#### DATASET
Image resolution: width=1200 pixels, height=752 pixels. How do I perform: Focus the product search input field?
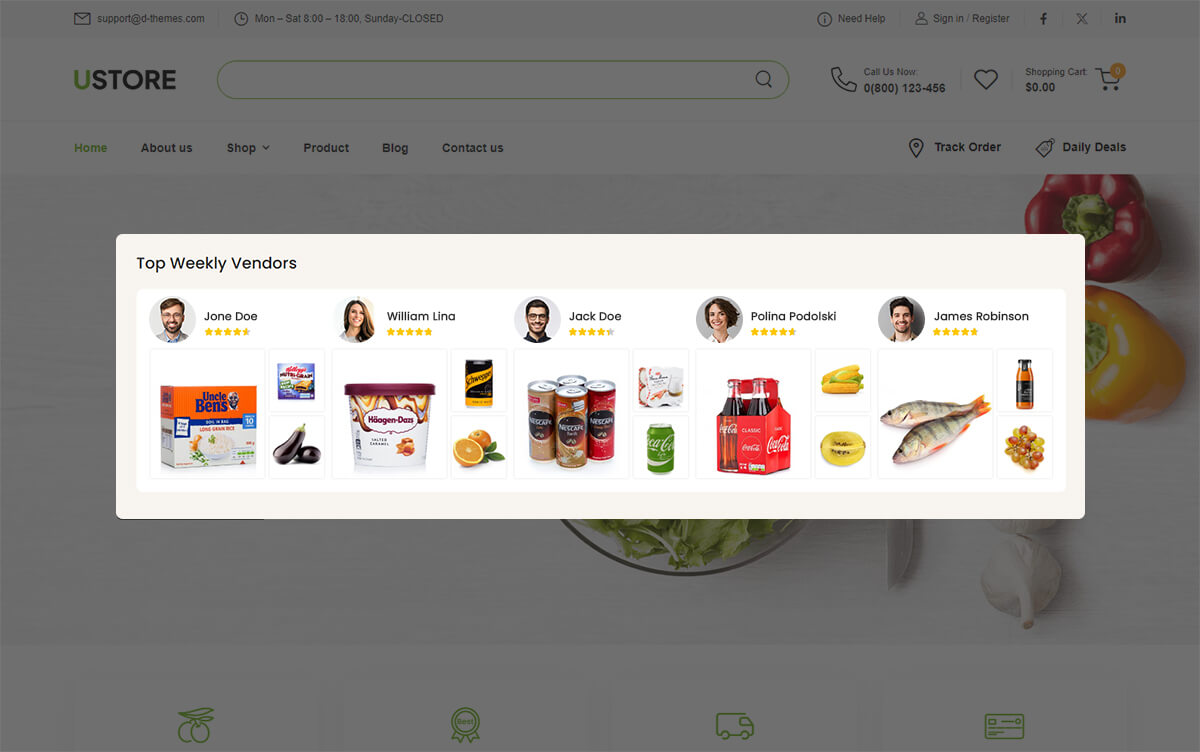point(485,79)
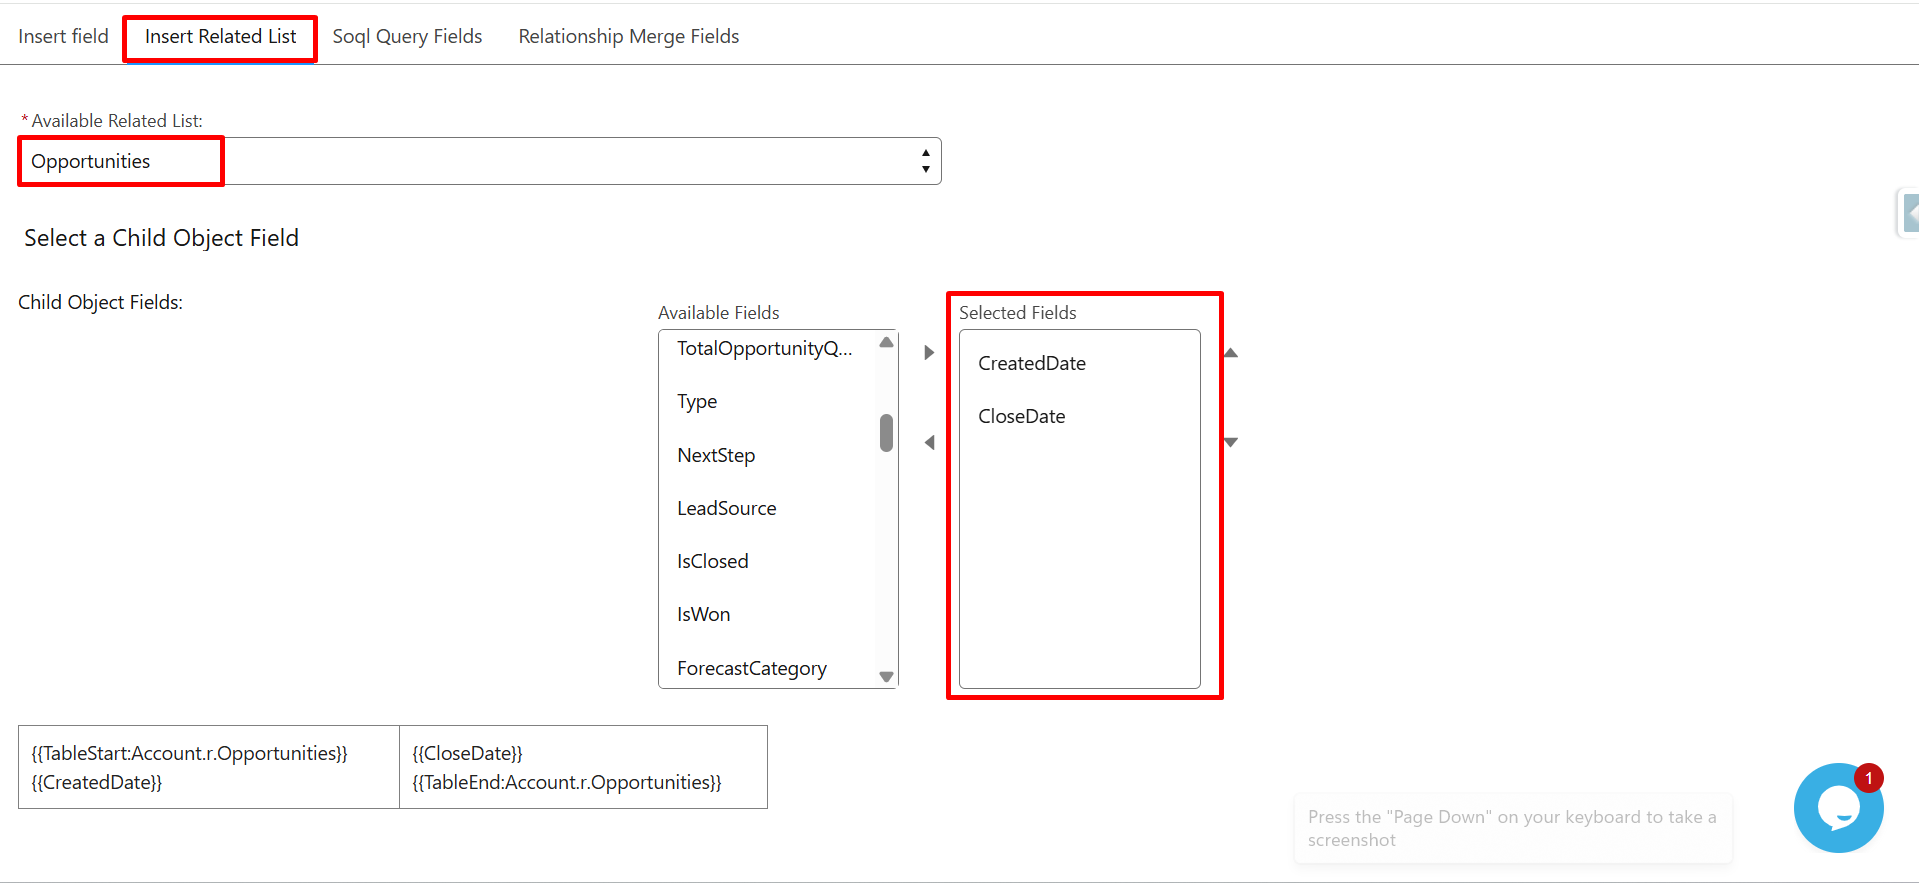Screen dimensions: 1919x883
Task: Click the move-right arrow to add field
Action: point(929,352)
########
## EXERCISE INSTRUCTIONS
Omit the pictures, then output the rest of the listing exactly.

## OUTPUT FOR THIS TASK
Image resolution: width=1200 pixels, height=752 pixels. How do I perform: Focus the product search input field?
point(485,79)
Screen dimensions: 1919x883
Task: Click the move-right arrow to add field
Action: point(929,352)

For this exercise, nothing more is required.